Collected data
####

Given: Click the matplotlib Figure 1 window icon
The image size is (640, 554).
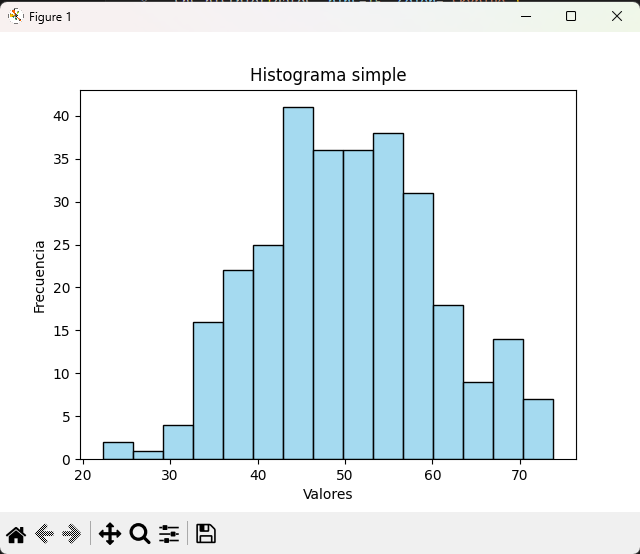Looking at the screenshot, I should point(15,16).
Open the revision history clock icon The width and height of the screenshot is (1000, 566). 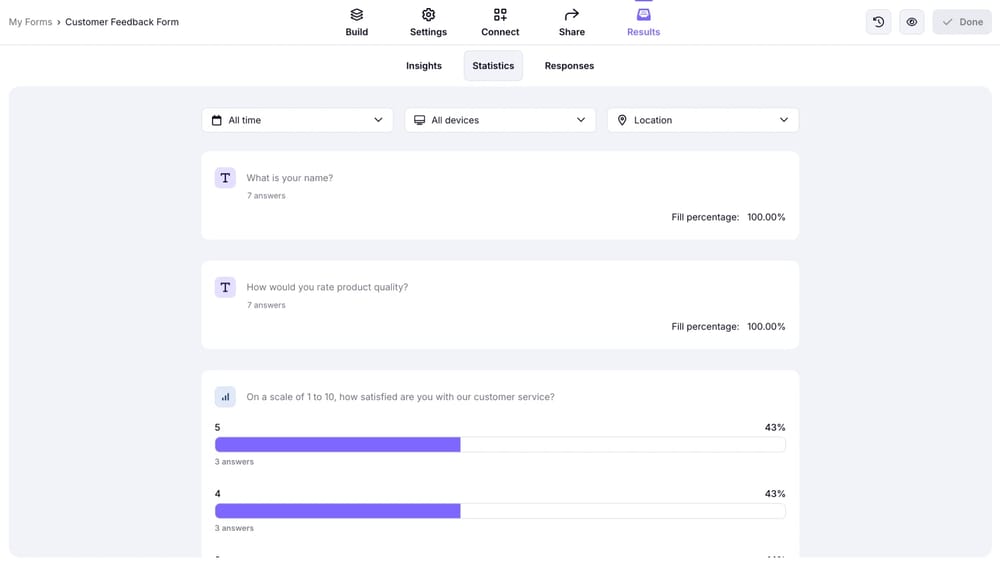pyautogui.click(x=878, y=22)
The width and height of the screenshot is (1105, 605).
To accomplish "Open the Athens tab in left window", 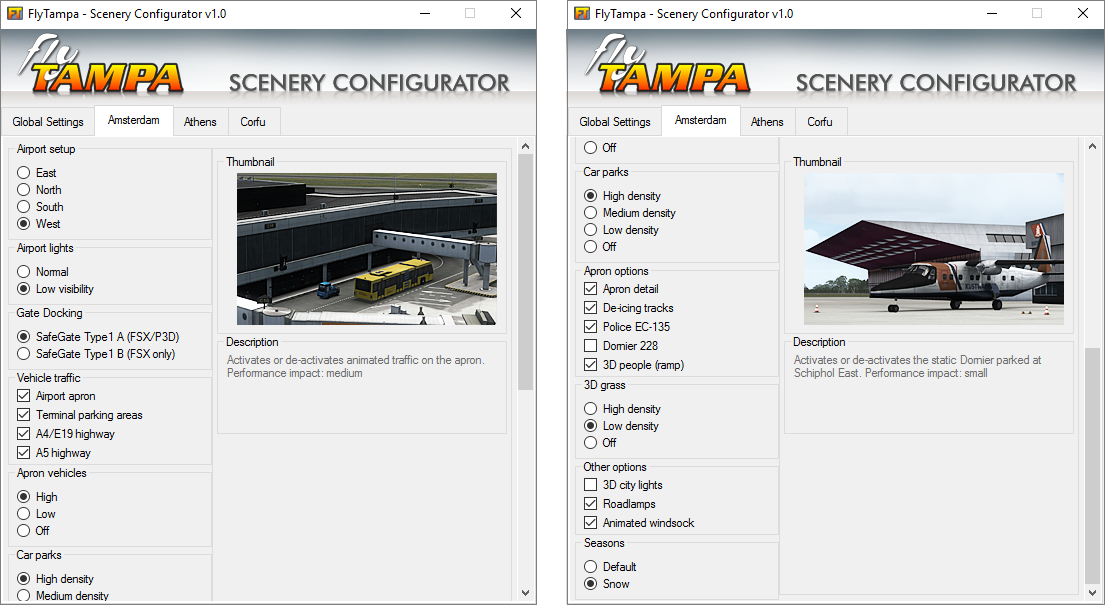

####

Once you find the line containing "The width and height of the screenshot is (1105, 605).", retype it and every line after it through the last line of the records above, exactly. Add nothing else, and leave out the pictures.

The width and height of the screenshot is (1105, 605).
To accomplish "Open the Athens tab in left window", 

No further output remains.